Your objective: Only lines holding the word "link" are needed; copy each of them from the material.

Input material:
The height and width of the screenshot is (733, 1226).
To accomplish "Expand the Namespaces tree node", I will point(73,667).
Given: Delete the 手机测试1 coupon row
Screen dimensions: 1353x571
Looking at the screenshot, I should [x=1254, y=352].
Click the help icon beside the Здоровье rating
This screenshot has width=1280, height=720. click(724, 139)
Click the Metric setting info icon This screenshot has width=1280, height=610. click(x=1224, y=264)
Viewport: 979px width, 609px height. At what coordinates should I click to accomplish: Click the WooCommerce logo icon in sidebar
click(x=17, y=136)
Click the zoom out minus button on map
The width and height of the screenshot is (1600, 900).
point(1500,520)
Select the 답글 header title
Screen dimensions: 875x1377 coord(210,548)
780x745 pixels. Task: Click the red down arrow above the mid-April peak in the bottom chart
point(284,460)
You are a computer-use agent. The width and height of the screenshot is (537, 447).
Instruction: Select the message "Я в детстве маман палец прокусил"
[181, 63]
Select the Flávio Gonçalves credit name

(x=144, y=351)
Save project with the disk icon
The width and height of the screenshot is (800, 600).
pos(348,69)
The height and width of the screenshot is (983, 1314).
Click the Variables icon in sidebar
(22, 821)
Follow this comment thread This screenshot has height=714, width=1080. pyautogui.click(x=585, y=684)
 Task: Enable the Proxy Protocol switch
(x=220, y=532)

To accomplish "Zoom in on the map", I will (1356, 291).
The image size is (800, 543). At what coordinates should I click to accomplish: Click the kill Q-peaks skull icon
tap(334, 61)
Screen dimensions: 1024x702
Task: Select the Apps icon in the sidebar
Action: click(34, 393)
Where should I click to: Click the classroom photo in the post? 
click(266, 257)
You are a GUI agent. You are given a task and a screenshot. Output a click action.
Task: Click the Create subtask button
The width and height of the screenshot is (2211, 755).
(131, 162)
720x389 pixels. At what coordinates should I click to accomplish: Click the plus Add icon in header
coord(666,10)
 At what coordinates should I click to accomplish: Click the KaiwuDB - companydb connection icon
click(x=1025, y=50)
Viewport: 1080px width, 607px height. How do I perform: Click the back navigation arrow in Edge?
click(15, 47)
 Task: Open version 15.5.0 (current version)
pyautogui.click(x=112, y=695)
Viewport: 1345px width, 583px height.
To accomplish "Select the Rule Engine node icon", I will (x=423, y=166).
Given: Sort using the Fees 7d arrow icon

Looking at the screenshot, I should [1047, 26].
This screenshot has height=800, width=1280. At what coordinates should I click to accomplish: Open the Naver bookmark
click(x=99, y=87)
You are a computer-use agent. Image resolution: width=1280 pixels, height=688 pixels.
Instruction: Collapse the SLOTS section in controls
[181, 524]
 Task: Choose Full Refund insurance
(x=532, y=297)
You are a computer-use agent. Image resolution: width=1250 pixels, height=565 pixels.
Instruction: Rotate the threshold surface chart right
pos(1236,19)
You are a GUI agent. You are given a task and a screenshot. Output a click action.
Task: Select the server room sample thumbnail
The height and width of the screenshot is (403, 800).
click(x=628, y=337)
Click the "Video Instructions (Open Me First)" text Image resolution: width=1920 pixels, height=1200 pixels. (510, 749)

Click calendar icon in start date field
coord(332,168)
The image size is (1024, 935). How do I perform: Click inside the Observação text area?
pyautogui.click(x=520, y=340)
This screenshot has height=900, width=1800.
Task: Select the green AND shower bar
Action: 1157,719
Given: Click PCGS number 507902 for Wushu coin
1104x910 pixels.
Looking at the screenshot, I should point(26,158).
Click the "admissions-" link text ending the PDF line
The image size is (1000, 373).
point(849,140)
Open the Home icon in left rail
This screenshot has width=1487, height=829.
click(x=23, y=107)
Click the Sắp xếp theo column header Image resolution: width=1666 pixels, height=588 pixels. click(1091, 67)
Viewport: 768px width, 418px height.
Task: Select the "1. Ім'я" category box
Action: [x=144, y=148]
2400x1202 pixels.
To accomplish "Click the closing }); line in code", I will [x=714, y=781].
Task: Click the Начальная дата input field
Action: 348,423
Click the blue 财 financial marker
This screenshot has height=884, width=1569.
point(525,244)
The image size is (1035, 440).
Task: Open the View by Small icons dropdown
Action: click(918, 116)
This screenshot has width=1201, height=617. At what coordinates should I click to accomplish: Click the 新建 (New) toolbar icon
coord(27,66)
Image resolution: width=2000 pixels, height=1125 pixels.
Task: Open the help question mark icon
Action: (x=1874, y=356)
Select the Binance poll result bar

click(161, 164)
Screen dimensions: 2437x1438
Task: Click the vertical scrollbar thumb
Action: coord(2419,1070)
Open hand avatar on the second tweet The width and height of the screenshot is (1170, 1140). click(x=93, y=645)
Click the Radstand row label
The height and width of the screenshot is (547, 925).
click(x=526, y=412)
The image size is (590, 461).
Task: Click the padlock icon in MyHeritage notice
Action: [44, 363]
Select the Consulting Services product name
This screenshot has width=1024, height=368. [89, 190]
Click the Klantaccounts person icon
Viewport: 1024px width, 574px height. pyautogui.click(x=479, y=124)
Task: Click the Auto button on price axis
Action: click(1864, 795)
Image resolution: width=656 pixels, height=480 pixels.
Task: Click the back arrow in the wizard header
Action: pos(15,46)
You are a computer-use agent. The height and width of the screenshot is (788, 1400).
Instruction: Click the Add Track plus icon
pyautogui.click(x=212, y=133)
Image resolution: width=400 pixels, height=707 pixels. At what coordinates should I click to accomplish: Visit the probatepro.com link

Problem solution:
Click the "admissions-" link text ending the PDF line
Image resolution: width=400 pixels, height=707 pixels. At what coordinates should I click to accomplish: Visit the probatepro.com link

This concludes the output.